Spaniens Patienten kämpfen mit monatelangen Wartezeiten auf Ärzte
Patienten in Spanien müssen länger auf medizinische Versorgung warten
In Spanien sehen sich Patienten mit immer längeren Wartezeiten im öffentlichen Gesundheitssystem konfrontiert, da die Nachfrage nach medizinischer Versorgung steigt. Routinetermine bei Haus- und Fachärzten dauern mittlerweile Wochen – teilweise sogar Monate – länger als noch vor einigen Jahren. Trotz der Verzögerungen bleibt das Vertrauen in das System jedoch hoch: Die meisten Menschen entscheiden sich nach wie vor für die öffentliche Gesundheitsversorgung.

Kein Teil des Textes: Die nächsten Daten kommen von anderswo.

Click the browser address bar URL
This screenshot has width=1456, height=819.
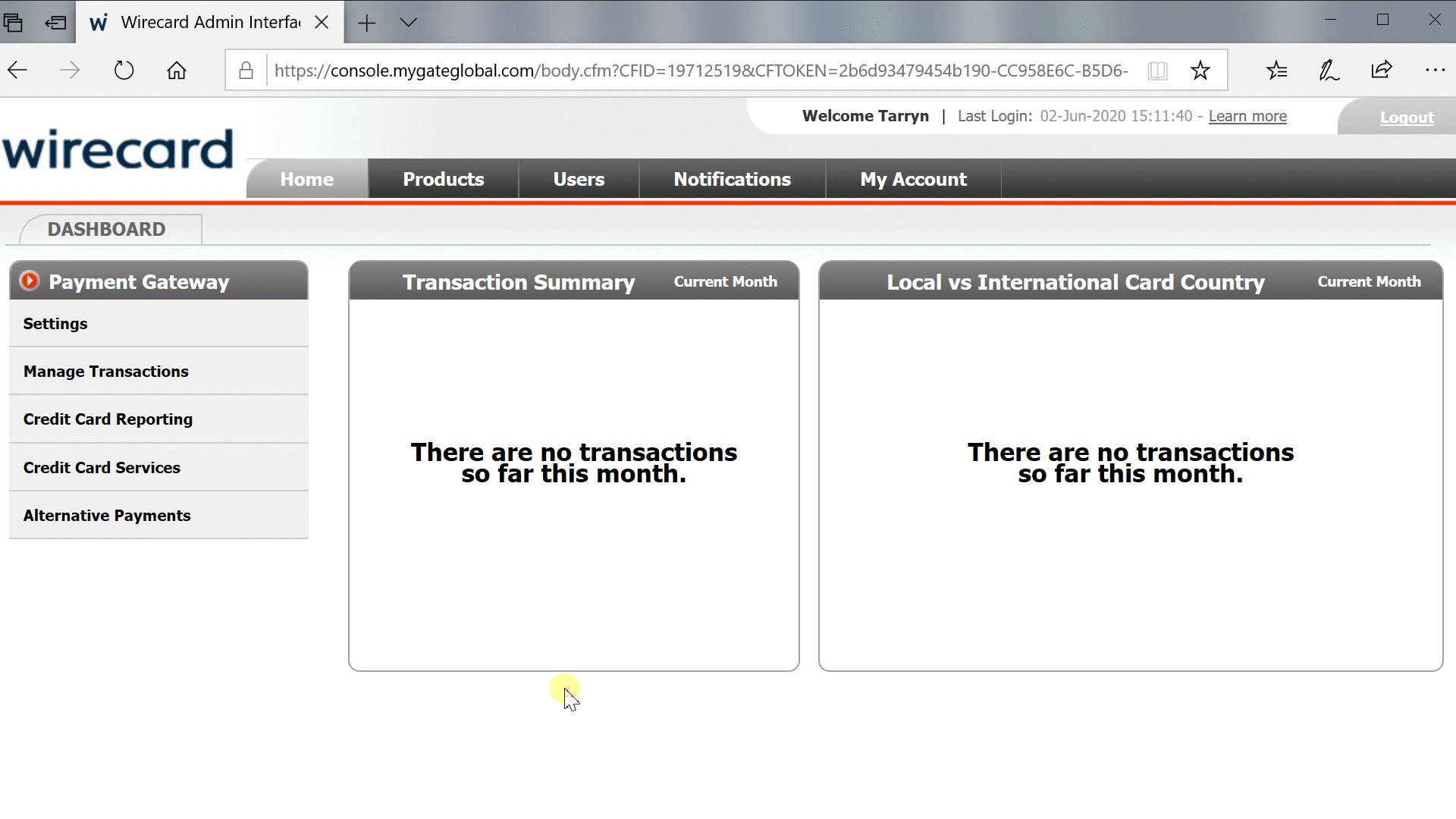(701, 71)
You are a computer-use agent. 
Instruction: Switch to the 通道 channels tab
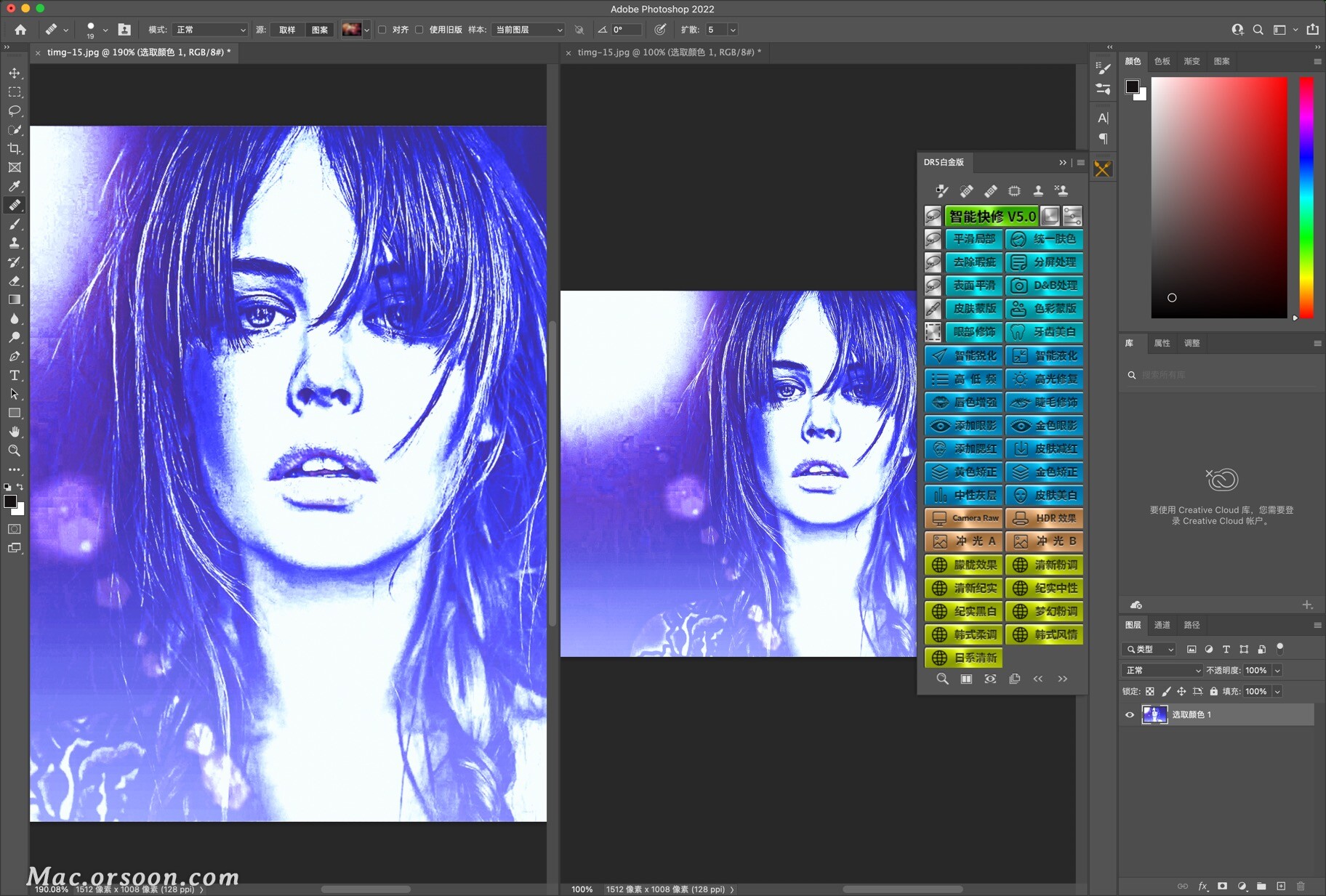click(x=1162, y=625)
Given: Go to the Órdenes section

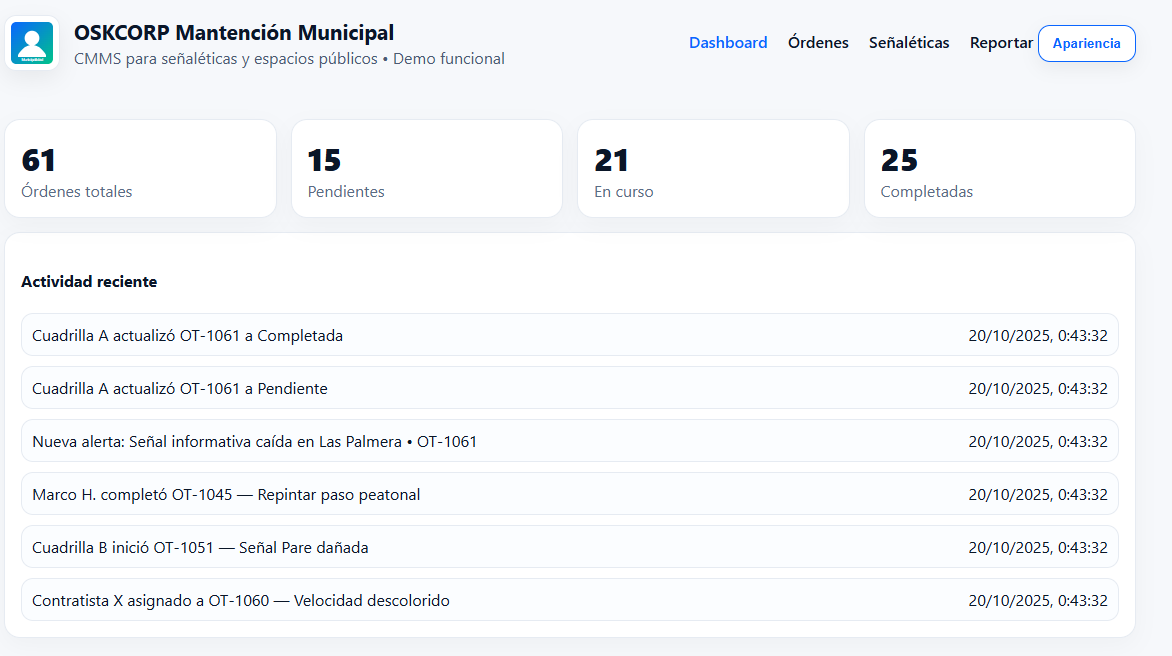Looking at the screenshot, I should 818,43.
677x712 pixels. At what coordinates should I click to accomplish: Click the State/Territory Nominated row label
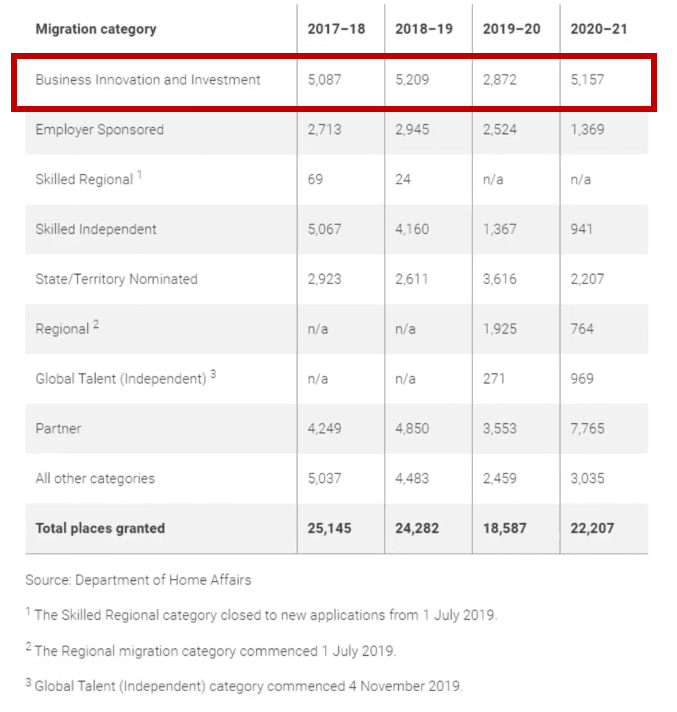(x=116, y=279)
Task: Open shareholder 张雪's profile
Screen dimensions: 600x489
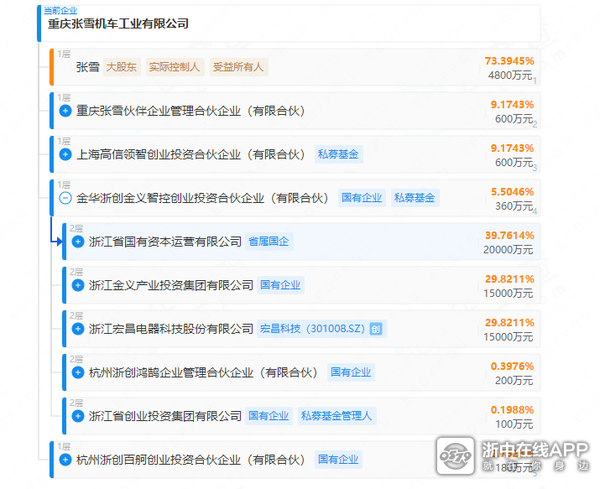Action: click(x=87, y=68)
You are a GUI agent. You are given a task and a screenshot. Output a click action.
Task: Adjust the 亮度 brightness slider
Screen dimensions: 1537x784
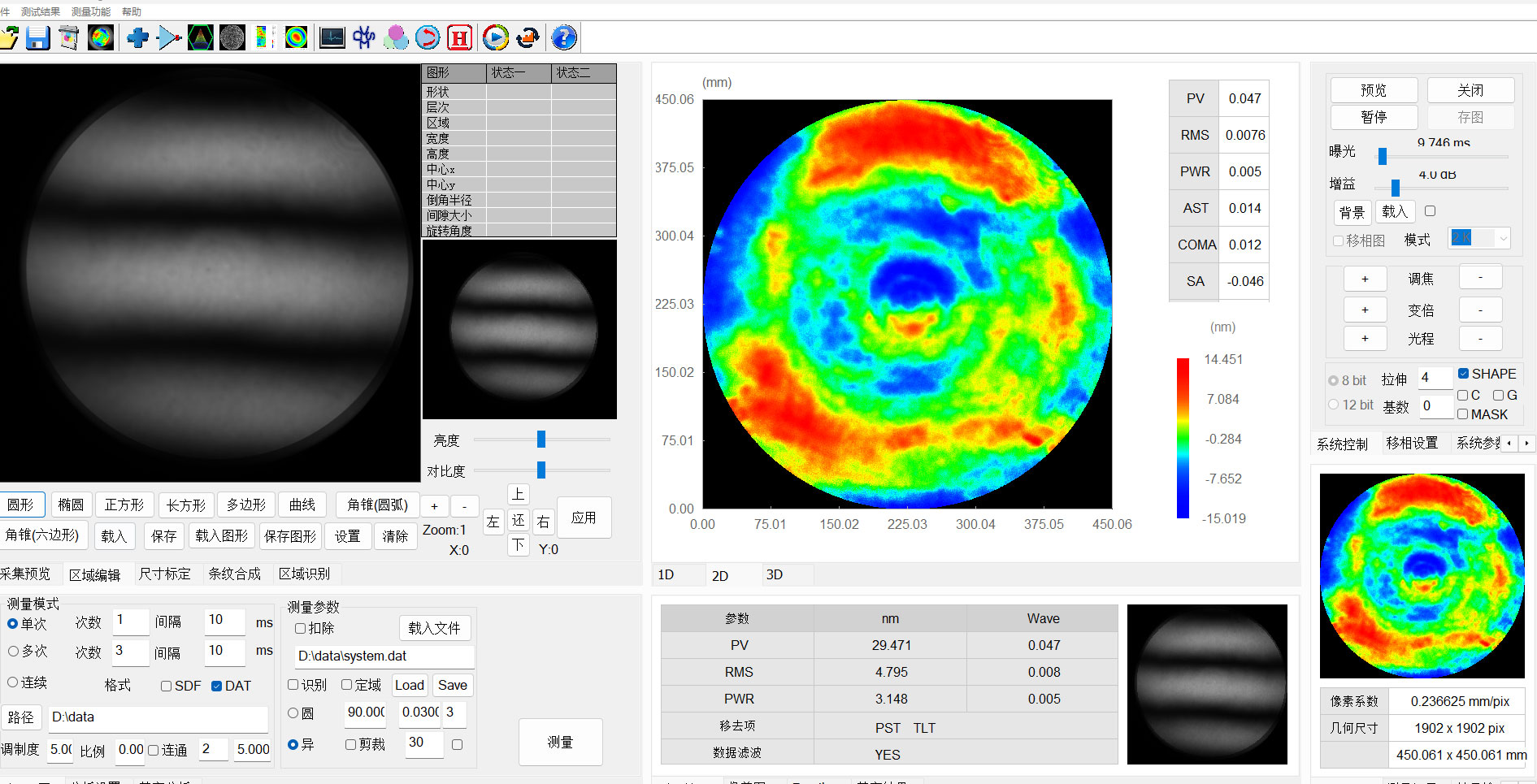[x=540, y=440]
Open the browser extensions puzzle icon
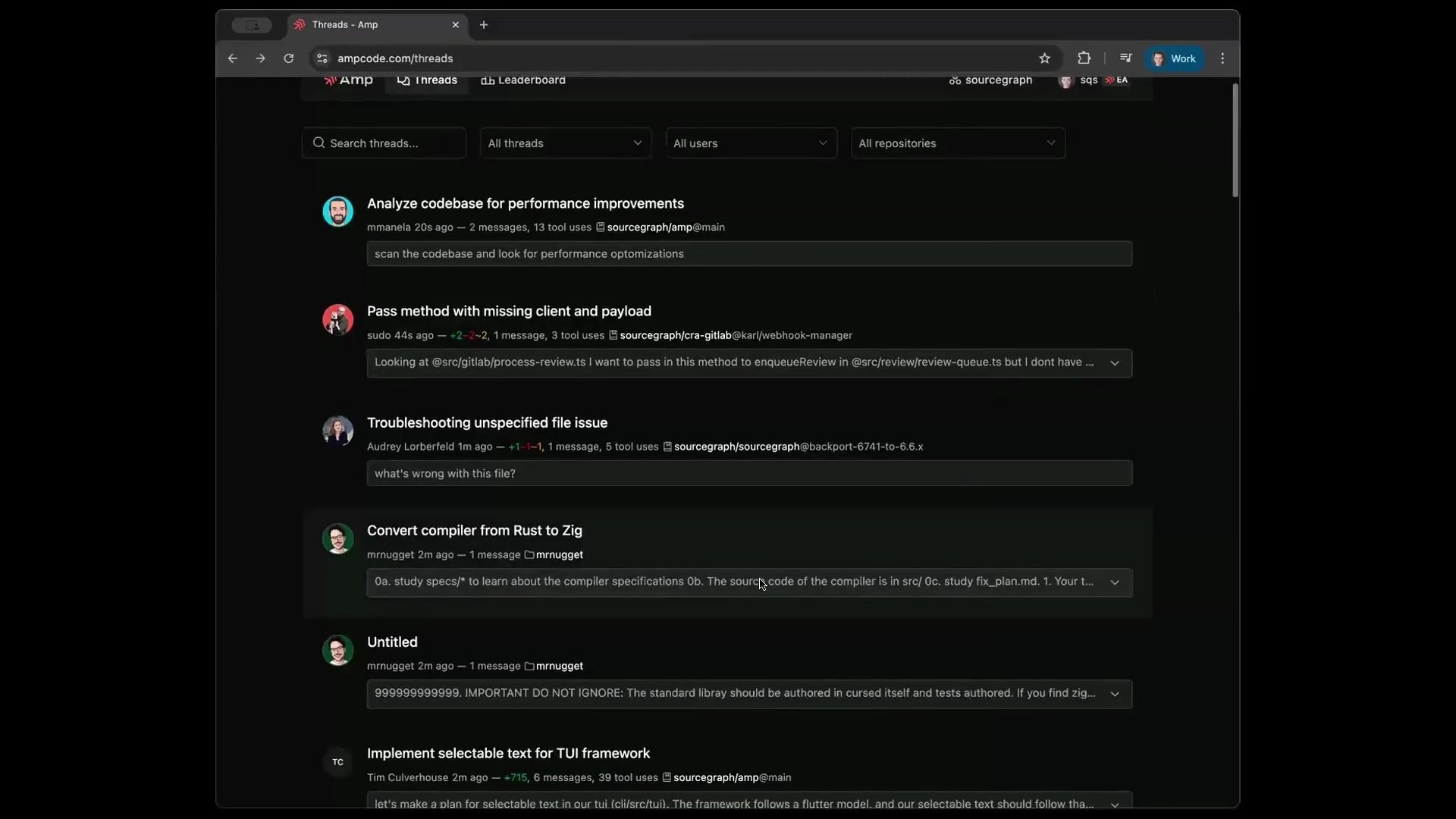1456x819 pixels. (x=1084, y=58)
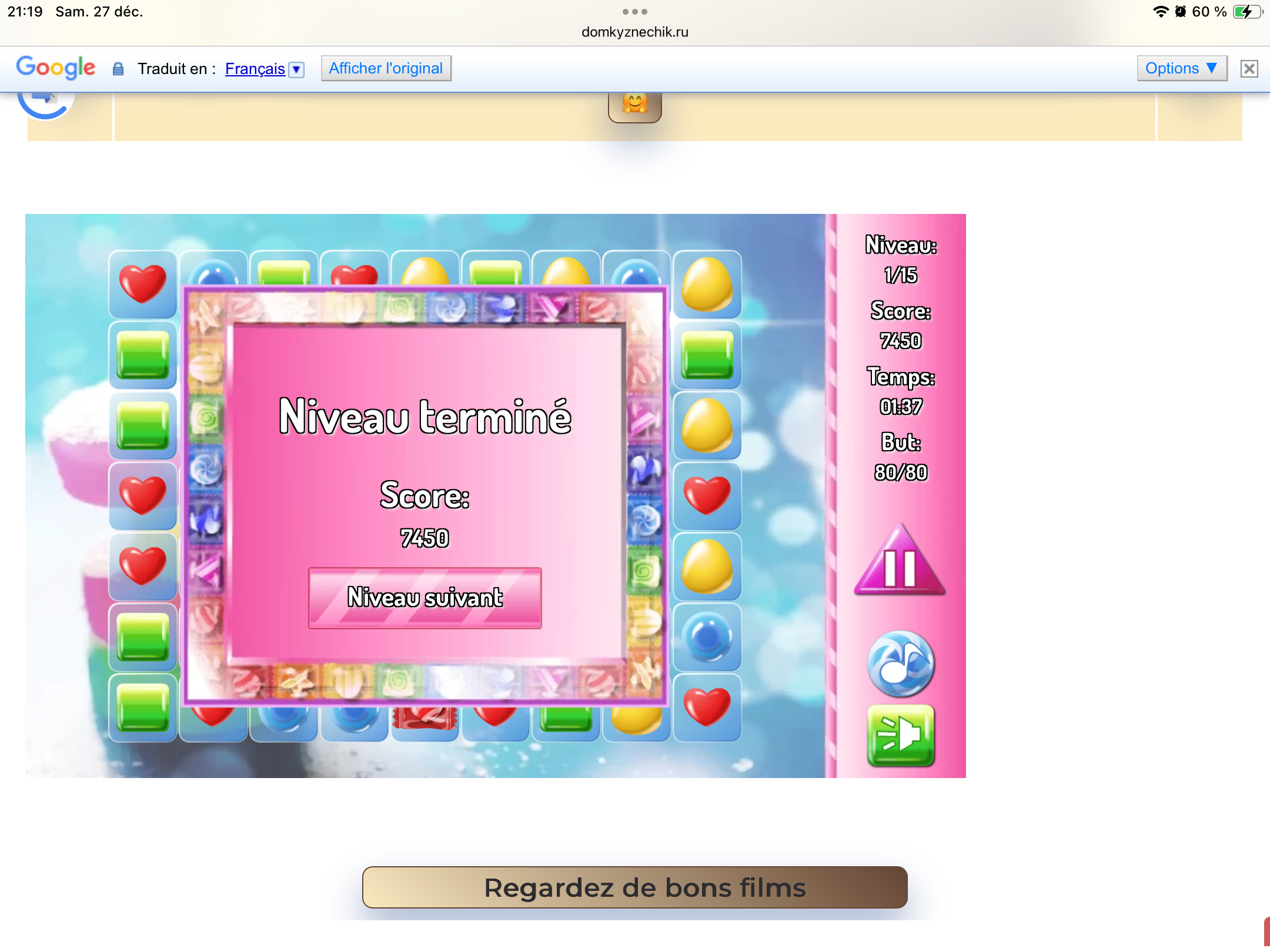Screen dimensions: 1270x952
Task: Click the bottom-left green square candy
Action: pyautogui.click(x=142, y=707)
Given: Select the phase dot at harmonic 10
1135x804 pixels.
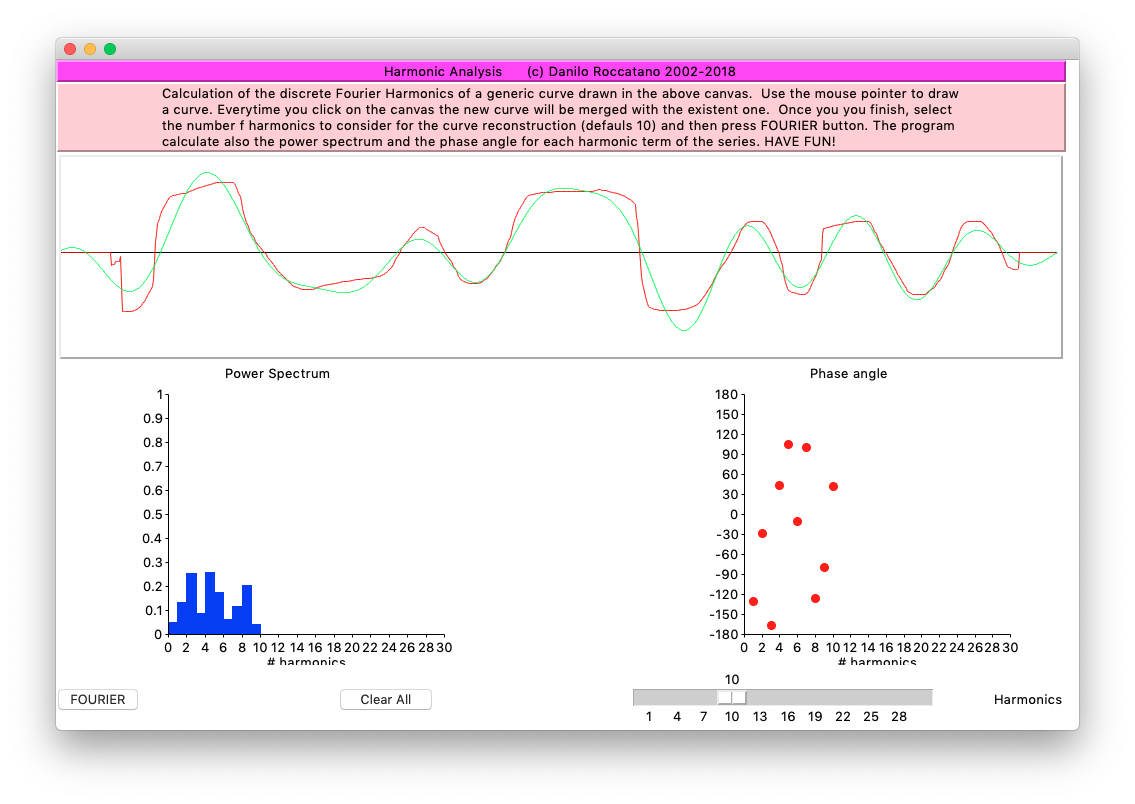Looking at the screenshot, I should coord(833,486).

Die durchschnittliche Wartezeit für einen Termin beim Hausarzt beträgt mittlerweile 9,15 Tage – ein Anstieg im Vergleich zu den Vorjahren. Bei Facharztterminen verlängert sich die Wartezeit im Schnitt auf etwa 87 Tage. Allein in der Valencianischen Gemeinschaft warteten Mitte 2025 fast 440.000 Patienten auf eine Facharztkonsultation, mit einer durchschnittlichen Wartezeit von 85 Tagen.
Hinter den längeren Wartezeiten stehen eine alternde Bevölkerung, eine gestiegene Inanspruchnahme medizinischer Leistungen sowie Personalmangel in Kliniken und Praxen. Marina Klopova, die seit fast 17 Jahren in Spanien lebt, hat die Veränderungen selbst erlebt. Sie berichtet von unzuverlässigen Terminvergaben und wachsender Unzufriedenheit unter den Patienten.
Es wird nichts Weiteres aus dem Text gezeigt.